▶ [Work task] Working through the lines below, return each one that holds "from".
### The input ###
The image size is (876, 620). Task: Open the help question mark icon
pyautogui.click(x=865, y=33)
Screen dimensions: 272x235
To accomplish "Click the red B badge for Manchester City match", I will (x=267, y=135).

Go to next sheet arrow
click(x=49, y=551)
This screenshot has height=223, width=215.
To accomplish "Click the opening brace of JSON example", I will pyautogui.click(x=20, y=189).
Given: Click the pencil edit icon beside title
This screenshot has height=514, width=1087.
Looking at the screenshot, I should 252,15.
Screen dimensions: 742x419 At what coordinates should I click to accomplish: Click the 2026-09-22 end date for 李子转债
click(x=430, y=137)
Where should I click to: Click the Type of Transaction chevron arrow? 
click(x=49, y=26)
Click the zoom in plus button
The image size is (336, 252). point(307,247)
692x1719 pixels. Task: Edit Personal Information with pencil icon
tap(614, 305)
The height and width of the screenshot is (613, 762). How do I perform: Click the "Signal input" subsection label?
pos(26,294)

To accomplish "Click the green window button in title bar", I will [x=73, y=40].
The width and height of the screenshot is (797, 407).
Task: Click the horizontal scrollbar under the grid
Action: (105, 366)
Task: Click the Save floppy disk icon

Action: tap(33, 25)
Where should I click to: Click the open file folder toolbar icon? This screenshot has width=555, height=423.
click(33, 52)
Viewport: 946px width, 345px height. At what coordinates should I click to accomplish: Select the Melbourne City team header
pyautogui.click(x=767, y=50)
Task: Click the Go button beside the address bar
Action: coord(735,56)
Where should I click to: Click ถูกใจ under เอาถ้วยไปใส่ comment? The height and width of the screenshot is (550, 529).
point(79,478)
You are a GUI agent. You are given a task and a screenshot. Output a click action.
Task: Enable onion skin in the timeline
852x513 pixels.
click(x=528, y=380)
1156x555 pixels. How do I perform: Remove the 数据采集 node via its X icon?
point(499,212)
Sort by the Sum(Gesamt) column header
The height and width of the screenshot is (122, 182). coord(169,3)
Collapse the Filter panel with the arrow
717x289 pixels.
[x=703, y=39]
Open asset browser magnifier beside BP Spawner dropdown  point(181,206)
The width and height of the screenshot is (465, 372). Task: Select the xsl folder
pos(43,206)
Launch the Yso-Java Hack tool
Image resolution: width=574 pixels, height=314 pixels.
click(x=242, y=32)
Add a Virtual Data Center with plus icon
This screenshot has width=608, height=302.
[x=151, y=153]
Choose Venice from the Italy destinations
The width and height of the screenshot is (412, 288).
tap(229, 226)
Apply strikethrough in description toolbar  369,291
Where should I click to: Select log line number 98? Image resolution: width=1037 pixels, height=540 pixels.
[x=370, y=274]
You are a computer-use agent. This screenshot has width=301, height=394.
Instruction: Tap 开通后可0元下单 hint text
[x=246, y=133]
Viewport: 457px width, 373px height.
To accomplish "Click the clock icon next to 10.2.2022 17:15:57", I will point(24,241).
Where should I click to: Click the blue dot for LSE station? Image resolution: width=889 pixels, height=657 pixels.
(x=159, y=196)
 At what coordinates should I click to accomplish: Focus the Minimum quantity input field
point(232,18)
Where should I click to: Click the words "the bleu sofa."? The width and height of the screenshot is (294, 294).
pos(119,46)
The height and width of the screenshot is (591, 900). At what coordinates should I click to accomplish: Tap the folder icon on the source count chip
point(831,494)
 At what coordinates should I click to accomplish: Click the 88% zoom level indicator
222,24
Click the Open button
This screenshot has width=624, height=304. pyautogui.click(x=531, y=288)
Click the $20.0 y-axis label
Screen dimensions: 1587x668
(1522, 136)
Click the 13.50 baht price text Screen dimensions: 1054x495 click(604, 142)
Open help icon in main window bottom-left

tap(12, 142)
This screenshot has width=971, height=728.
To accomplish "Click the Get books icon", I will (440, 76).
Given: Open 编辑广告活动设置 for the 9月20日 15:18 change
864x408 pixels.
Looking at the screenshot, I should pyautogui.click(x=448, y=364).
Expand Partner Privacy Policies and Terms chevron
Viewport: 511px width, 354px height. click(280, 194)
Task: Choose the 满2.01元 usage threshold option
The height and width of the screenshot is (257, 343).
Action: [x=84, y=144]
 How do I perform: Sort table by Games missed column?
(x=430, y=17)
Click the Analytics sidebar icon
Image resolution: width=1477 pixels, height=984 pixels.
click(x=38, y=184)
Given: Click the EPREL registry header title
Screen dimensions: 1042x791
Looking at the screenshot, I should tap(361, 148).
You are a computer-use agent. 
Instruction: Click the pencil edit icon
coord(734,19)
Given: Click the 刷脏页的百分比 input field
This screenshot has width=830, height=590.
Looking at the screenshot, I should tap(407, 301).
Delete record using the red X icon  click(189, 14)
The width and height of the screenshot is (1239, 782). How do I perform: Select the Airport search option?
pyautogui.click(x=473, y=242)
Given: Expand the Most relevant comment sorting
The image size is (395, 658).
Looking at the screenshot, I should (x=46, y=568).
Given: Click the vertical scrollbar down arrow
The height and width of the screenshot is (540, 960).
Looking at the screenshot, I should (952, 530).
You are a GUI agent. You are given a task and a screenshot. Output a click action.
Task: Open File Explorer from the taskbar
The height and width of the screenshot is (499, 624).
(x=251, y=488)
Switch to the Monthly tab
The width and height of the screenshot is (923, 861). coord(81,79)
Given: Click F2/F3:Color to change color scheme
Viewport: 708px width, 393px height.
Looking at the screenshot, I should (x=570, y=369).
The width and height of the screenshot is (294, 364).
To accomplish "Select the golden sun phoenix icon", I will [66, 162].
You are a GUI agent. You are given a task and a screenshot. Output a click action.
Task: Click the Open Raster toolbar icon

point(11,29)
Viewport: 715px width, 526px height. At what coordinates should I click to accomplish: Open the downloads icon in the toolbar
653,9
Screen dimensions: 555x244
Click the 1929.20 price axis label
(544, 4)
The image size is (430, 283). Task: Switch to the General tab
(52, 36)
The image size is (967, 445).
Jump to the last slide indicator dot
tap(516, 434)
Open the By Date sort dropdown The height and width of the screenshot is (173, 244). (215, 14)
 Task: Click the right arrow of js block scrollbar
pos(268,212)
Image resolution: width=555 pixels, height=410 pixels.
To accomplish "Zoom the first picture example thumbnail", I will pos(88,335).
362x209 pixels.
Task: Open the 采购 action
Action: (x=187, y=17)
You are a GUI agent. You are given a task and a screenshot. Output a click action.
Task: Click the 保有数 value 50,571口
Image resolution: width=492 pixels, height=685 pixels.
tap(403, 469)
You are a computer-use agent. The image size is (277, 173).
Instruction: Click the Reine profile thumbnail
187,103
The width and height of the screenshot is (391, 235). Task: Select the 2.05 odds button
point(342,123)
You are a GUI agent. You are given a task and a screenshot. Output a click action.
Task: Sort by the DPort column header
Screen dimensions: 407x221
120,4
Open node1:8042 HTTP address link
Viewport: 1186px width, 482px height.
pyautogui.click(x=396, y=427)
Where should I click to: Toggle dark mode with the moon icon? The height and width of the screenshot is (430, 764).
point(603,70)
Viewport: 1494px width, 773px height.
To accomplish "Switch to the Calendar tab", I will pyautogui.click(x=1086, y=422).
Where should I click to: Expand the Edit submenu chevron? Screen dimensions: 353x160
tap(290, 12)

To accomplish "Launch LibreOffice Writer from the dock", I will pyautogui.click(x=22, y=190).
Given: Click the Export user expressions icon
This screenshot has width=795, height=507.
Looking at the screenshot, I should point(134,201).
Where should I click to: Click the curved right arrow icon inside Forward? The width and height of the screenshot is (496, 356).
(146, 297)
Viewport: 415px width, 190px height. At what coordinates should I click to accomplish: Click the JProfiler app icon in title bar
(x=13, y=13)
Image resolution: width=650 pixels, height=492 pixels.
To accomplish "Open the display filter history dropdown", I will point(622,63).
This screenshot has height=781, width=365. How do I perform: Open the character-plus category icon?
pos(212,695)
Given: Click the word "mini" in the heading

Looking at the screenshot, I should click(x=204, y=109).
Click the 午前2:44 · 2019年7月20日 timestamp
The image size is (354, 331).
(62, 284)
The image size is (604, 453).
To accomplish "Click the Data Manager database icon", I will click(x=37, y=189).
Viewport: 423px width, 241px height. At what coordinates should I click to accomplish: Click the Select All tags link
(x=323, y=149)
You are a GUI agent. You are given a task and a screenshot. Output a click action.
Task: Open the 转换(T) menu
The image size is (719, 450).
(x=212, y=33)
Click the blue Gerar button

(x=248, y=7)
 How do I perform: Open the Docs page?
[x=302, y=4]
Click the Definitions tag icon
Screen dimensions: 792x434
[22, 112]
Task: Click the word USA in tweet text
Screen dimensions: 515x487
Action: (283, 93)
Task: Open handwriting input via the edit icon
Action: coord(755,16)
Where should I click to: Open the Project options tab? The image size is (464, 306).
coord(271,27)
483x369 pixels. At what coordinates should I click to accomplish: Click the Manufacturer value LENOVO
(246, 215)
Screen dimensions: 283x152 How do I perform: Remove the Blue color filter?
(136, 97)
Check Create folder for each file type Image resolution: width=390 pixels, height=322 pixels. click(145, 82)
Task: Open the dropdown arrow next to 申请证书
###
▶ [Exercise output]
Choose Venice from the Italy destinations
Task: Open File Explorer from the taskbar
To accomplish "Launch LibreOffice Writer from the dock", I will pyautogui.click(x=22, y=190).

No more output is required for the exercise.